Nach Informationen von Techcrunch steckte Kleiner Perkins 20 Millionen Dollar in Nest Labs - und erhält dafür jetzt 400 Millionen zurück. Endlich hat Kleiner Perkins damit mal wieder einen Grund zum Feiern. Das dürfte dem Management ein wenig mehr Ruhe geben.

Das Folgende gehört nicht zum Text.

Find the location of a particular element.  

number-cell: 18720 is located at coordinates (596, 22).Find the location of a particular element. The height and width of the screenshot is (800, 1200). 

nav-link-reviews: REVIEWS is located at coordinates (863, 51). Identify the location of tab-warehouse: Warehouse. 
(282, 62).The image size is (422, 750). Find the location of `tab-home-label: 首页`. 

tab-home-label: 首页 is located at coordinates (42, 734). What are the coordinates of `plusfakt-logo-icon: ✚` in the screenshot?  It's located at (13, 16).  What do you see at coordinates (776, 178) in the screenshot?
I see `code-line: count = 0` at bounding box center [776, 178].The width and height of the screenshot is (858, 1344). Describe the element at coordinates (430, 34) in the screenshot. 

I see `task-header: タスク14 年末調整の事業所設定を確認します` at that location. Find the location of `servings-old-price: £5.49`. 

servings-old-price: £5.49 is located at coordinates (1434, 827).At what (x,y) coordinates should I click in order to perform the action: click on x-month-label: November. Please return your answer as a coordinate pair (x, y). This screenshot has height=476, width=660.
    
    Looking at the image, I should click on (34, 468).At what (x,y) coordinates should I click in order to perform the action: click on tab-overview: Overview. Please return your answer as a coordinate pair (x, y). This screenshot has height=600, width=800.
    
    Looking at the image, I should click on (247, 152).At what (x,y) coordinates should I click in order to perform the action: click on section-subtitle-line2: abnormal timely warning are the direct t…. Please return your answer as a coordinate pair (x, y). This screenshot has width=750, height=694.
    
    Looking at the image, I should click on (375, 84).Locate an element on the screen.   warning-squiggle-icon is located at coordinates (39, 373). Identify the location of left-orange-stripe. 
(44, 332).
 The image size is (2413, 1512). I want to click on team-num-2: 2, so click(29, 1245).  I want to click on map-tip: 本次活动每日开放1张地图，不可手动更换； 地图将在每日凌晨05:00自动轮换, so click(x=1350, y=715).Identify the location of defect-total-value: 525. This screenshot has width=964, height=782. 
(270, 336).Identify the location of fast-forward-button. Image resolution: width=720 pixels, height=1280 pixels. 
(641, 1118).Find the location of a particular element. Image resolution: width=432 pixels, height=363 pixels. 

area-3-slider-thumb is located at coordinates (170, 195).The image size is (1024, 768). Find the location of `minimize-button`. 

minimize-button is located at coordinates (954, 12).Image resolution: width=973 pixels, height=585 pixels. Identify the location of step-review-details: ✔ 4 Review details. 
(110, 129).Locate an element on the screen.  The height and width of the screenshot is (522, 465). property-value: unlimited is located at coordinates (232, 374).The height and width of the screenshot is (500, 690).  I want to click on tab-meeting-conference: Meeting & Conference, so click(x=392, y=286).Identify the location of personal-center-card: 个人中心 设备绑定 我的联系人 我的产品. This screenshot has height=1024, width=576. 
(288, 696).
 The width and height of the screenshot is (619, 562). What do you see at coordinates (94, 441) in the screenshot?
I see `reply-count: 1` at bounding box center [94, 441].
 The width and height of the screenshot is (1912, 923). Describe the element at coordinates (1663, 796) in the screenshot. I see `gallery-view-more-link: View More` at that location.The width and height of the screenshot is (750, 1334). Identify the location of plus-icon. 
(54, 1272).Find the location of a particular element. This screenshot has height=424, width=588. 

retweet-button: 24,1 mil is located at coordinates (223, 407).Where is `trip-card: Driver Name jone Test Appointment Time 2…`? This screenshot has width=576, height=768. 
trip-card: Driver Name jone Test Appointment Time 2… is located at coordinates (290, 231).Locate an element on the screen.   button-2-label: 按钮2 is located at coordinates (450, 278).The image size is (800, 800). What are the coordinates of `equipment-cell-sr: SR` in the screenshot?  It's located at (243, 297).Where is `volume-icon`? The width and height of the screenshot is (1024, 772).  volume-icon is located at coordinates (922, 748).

5. Und wer ist der größte Verlierer?

Vaillant. Gira. Danfoss. Also so ziemlich jeder klassische Hersteller von Thermostaten und Gebäudetechnik. Sie alle haben zwar bereits Lösungen für eine digitale Steuerung einer Wohnung oder eines Hauses im Angebot. Doch sind all diese Systeme, langsam, unpraktisch und - für de Vermarktung noch schlimmer - uncool. Nun wird Nest den europäischen Markt angreifen und ihn gleichzeitig öffnen. Denn natürlich werden auch andere Anbieter, wie die deutsche Lösung Tado, neue Investoren finden: Das Thema hat nun Sex Appeal.

Diese Startups werden den aufbrechenden Markt dominieren und unter sich verteilen. Natürlich könnten die klassischen Anbieter aufholen. Ihre bisherigen Bemühungen machen in diesem Punkt aber wenig Hoffnung.